Este ano, pela primeira vez, os atletas jovens que subiram ao pódio não tiveram direito a uma medalha, recebendo apenas um saco como prémio, o que nada os motivou, admitiu, "e deixando uma má imagem nos miúdos, dizendo no final de que se isto é assim, não queremos remar mais, porque nos esforçamos toda uma época e nem sequer fomos ao pódio, nem recebemos uma medalha", lamentaram-se.

João Santos adianta ainda que os clubes tinham recebido uma circular da FPRemo em que anunciavam que todos iriam receber uma medalha de participação, mas nem isso aconteceu, sendo agraciados apenas os vencedores com umas mochilas que "ainda por cima não eram nada práticas bem bonitas, e tanto os miúdos como os pais ficaram bastante desagradados com a situação, tendo feito sentir por diversos meios os seus protestos junto da Federação", contou-nos João Santos. E, duas semanas depois, houve pódio e medalhas para juniores, seniores e veteranos.

"Uma ideia bastante boa"

Mas houve um factor positivo nestes Campeonatos Nacionais de todos os escalões, concordou João Santos, em referência à transmissão por You Tube.

Perante as dificuldades em visualizar as chegadas na bancada, devido aos condicionamentos impostos pela pandemia, esta opção foi bem acolhida, permitindo a todos os amantes desta modalidade "ver remo no conforto de suas casas", já que lhes era vedado "entrar na pista de remo".

Vírus também afectou o Remo

Todos os clubes se viram a braços com as restrições e medidas de higienização e distanciamento impostas pelo Covid nesta época e que acabaram por deitar os Campeonatos para Setembro/Outubro.

Na prova de Gondomar, os remadores do Infante foram impedidos de remar por estarem infectados, mais tarde foram os do Fluvial que nem sequer puderam defender o título de Oito em Montemor, "nem participando em qualquer regata" nos dois campeonatos.

Referiu ainda que após o fim do confinamento, os remadores apenas podiam treinar em skiffs obrigando a uma adaptação "nada fácil" de conseguir, tornando-se "saturante, cansativo, para dirigentes, técnicos e atletas", classificando a situação de "muito dura".

Comprar um Shell/8 novo ou não?

A direcção do SCC aponta para a aquisição de um Sell/8 novo em 2021.

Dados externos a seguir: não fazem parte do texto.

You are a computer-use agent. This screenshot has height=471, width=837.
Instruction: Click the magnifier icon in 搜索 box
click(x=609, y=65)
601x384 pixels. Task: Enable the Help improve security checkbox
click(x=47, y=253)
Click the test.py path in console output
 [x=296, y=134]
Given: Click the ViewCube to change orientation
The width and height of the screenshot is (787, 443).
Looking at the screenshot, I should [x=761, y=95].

João Santos reconhece que o barco do clube se encontra bastante desgastado e foi necessário pedir um barco emprestado ao Náutico de Vigo para competir nos Nacionais.

Contudo, "se fosse eu a decidir, não compraria um Oito novo".

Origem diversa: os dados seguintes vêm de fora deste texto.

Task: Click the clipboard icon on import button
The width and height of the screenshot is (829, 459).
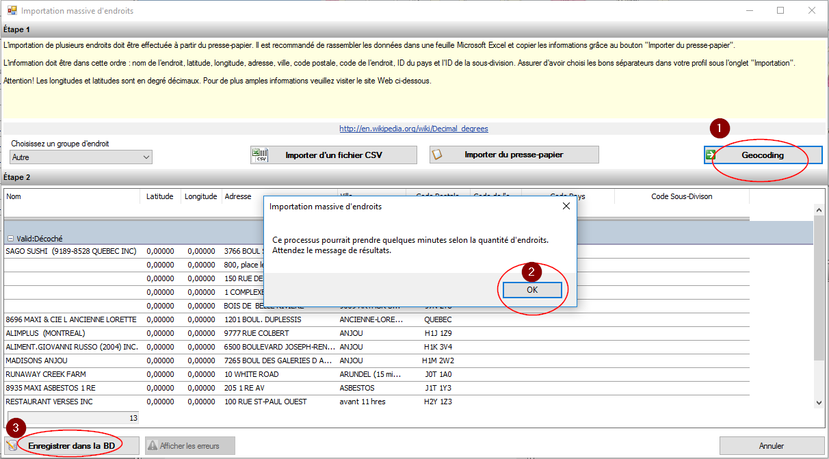Action: tap(437, 155)
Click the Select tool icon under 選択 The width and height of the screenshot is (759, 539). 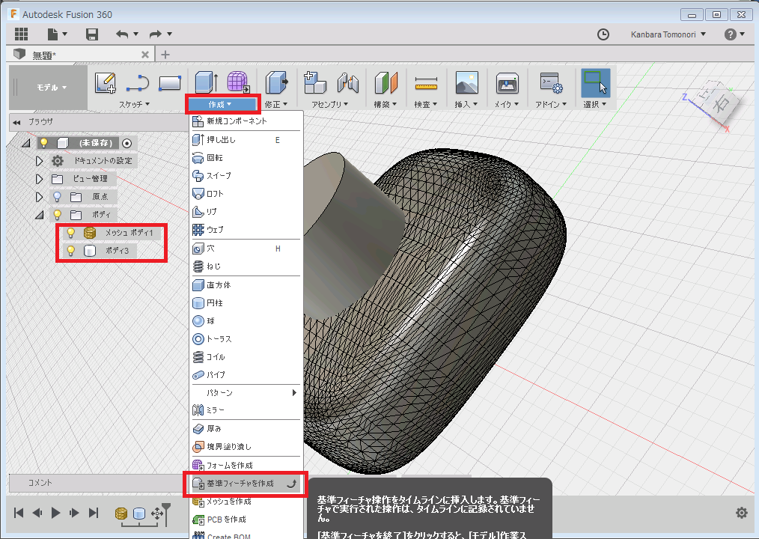click(595, 82)
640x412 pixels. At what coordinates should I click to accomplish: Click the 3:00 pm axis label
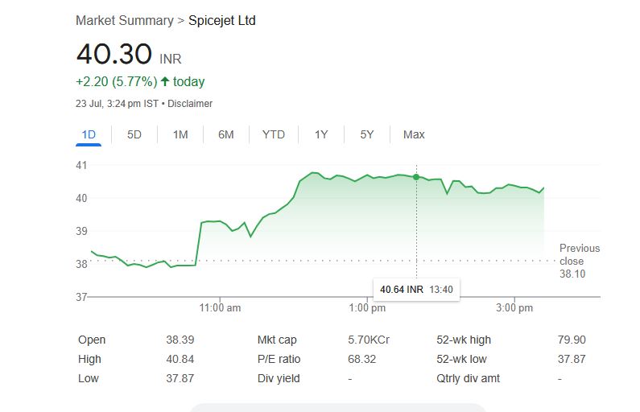(x=514, y=307)
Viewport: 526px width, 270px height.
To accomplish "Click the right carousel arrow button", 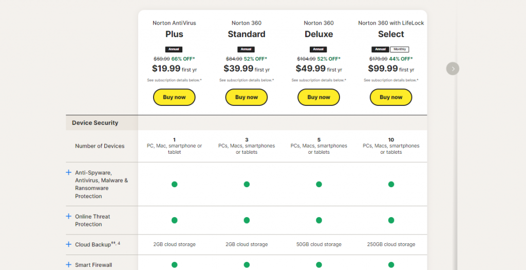I will tap(453, 68).
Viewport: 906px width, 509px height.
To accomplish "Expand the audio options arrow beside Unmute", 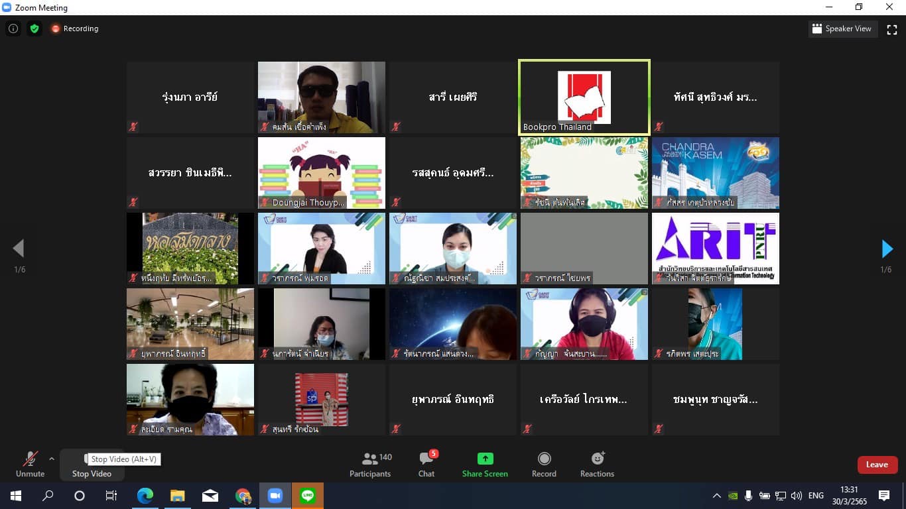I will tap(52, 459).
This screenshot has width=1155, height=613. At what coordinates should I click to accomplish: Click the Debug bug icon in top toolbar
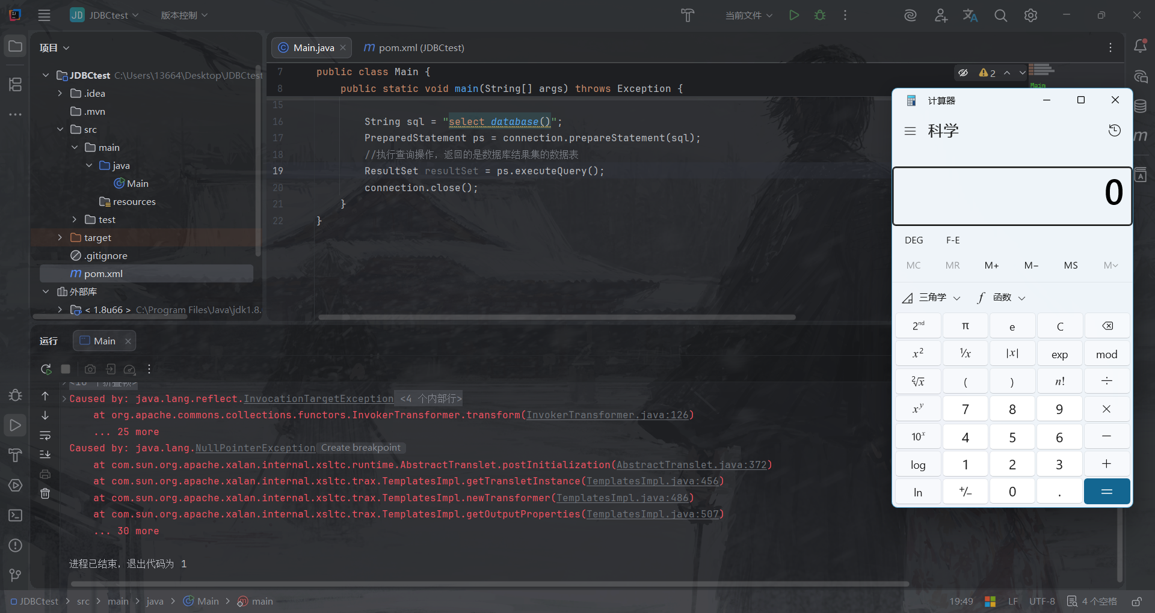(x=820, y=16)
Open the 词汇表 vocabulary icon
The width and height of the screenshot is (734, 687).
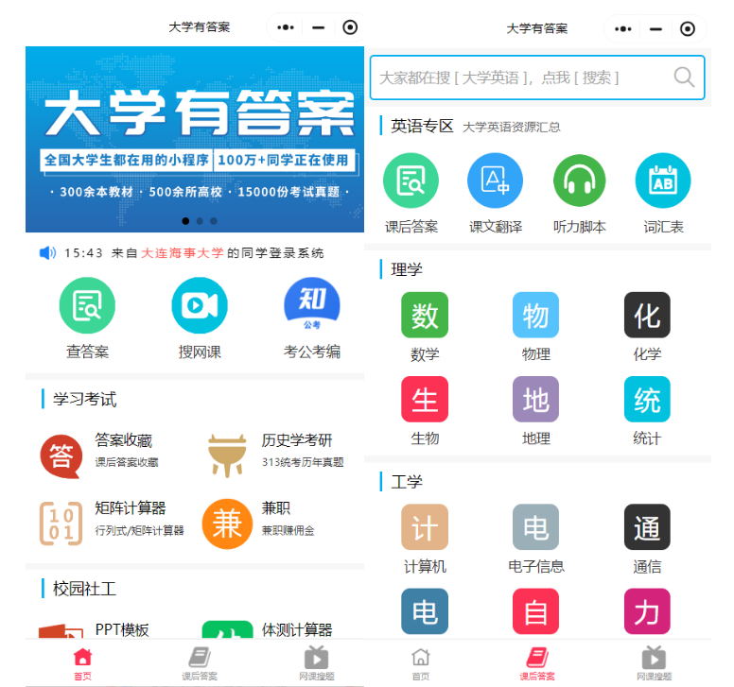663,181
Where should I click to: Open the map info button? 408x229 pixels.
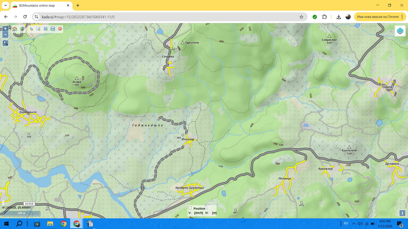402,213
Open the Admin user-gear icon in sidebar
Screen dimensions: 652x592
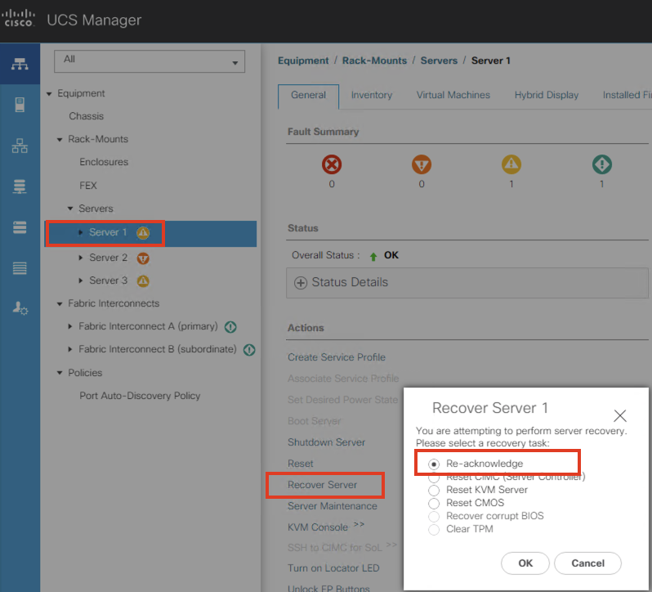(x=20, y=308)
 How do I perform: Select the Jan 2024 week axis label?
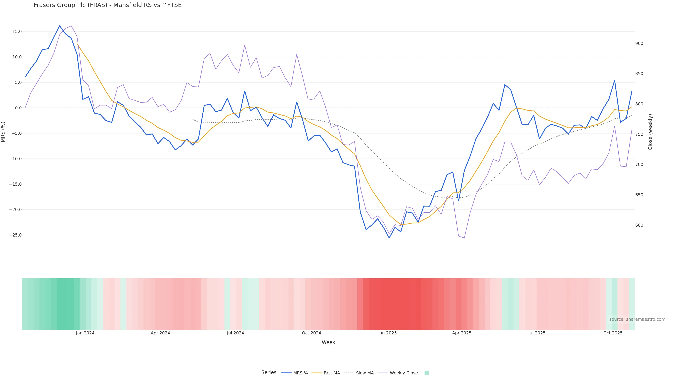click(x=85, y=333)
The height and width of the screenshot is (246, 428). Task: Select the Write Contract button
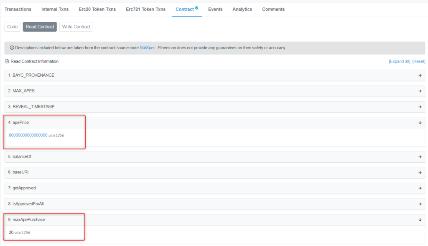point(76,27)
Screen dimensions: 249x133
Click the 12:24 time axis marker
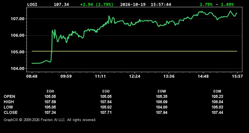pos(135,76)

E explica porquê: "A nosso equipa de Shell/8 já é bastante veterana e em termos de futuro ainda não temos jovens em escalões anteriores que possam incluir um Shell/8 dentro de três, quatro ou cinco anos".

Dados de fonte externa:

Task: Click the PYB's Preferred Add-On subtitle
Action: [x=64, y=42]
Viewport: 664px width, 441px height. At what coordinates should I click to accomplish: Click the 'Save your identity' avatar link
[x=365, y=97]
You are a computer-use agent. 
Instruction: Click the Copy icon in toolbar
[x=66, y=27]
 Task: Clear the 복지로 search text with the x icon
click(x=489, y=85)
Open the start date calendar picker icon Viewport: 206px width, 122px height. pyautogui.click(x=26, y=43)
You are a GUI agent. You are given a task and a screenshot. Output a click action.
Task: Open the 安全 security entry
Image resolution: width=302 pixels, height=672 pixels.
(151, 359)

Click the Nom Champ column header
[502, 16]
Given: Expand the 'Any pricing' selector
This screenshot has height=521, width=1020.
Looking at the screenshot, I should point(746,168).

Mas ressalva. "Como a gente sabe, em Caminha, o Sporting Club Caminhense é o Shell/8", e para repetir a proeza na próxima época é preciso possuir um bom barco.

Formação bem apetrechada de barcos

Quanto a barcos para a formação, entende que o SCC se encontra bem apetrechado para treinar, faltando apenas ter cascos competitivos "para que os remadores não se sintam inferiorizados".